Exercise input section start

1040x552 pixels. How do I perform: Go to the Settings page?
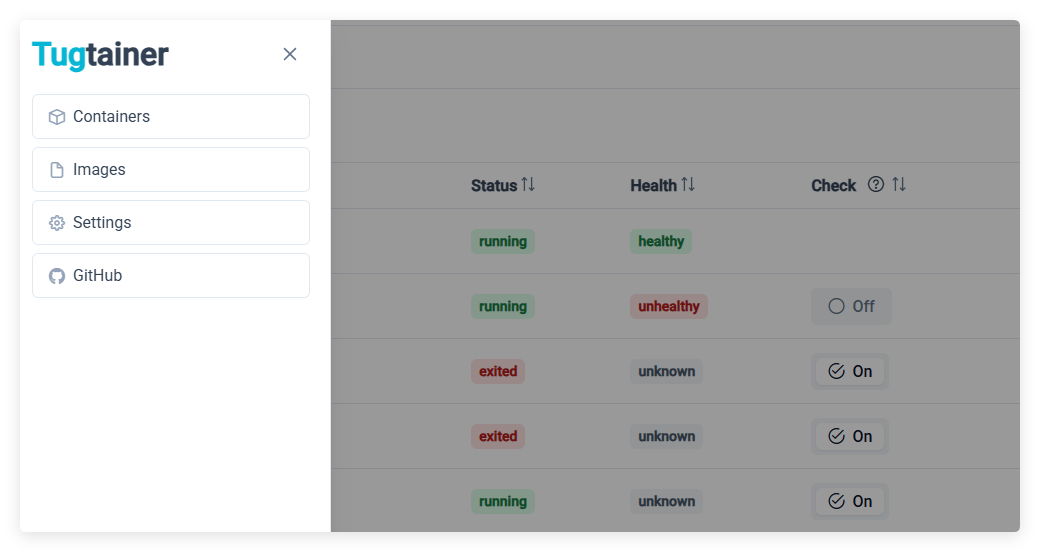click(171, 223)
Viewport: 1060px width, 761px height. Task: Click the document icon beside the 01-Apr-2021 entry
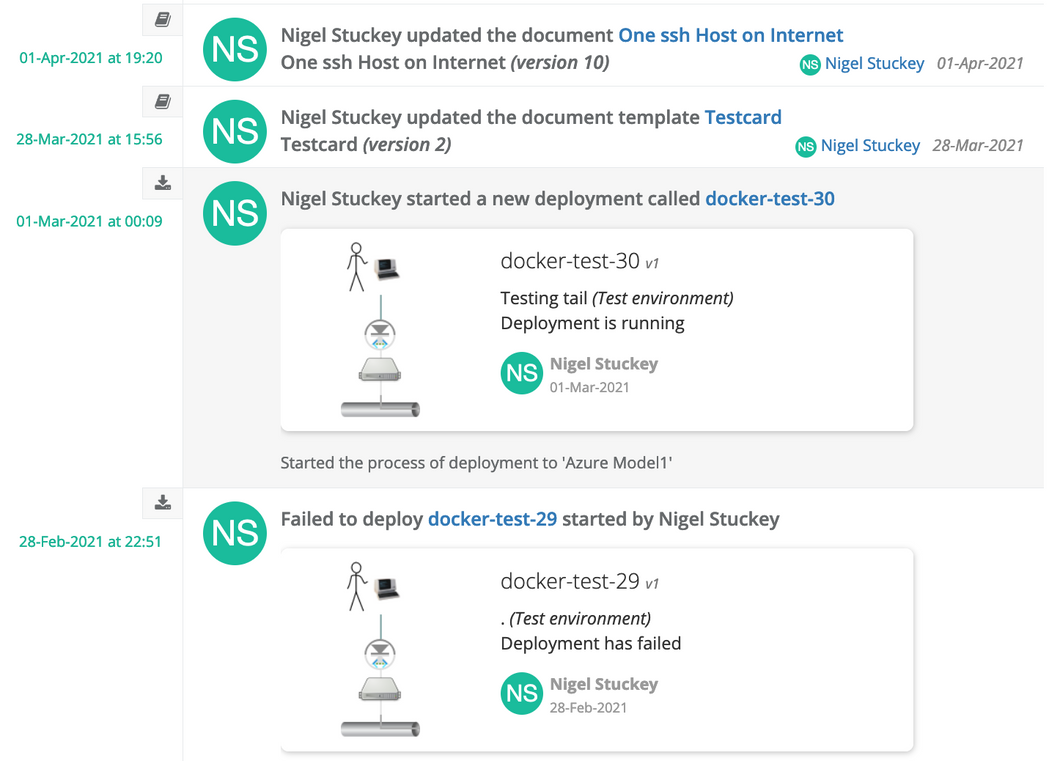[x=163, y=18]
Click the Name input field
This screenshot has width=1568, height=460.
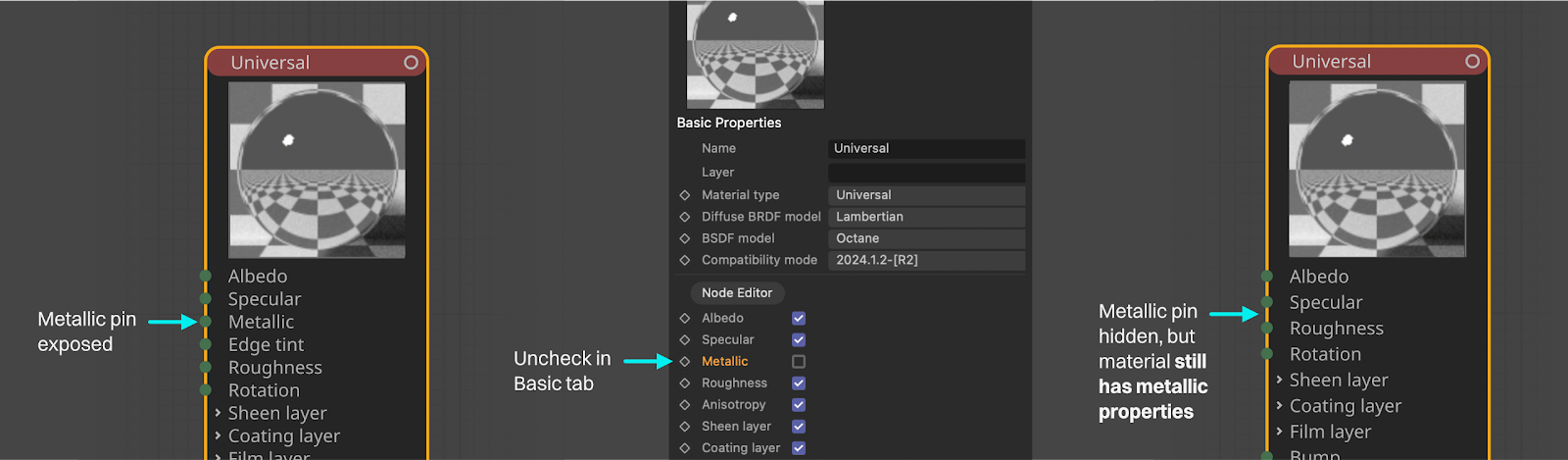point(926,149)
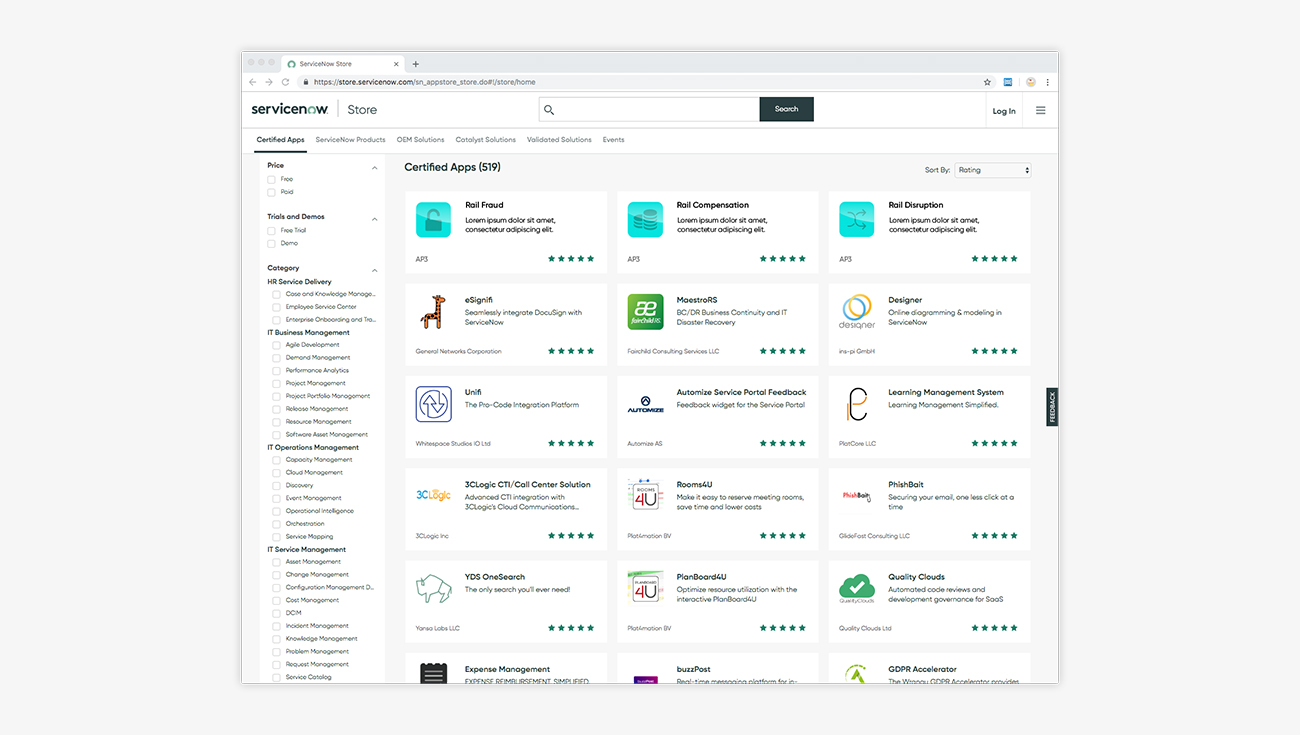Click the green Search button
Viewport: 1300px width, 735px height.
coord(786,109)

Exercise input section end

§ Brief: All of the data must be repeated exactly, except for the pictures.

§ Written answer:
1040x552 pixels. How do I perform: Go to the Settings page?
click(171, 223)
Viewport: 1060px width, 761px height. Task: Click the document icon beside the 01-Apr-2021 entry
[x=163, y=18]
Click the Name input field
This screenshot has width=1568, height=460.
point(926,149)
Click the green Search button
Viewport: 1300px width, 735px height.
coord(786,109)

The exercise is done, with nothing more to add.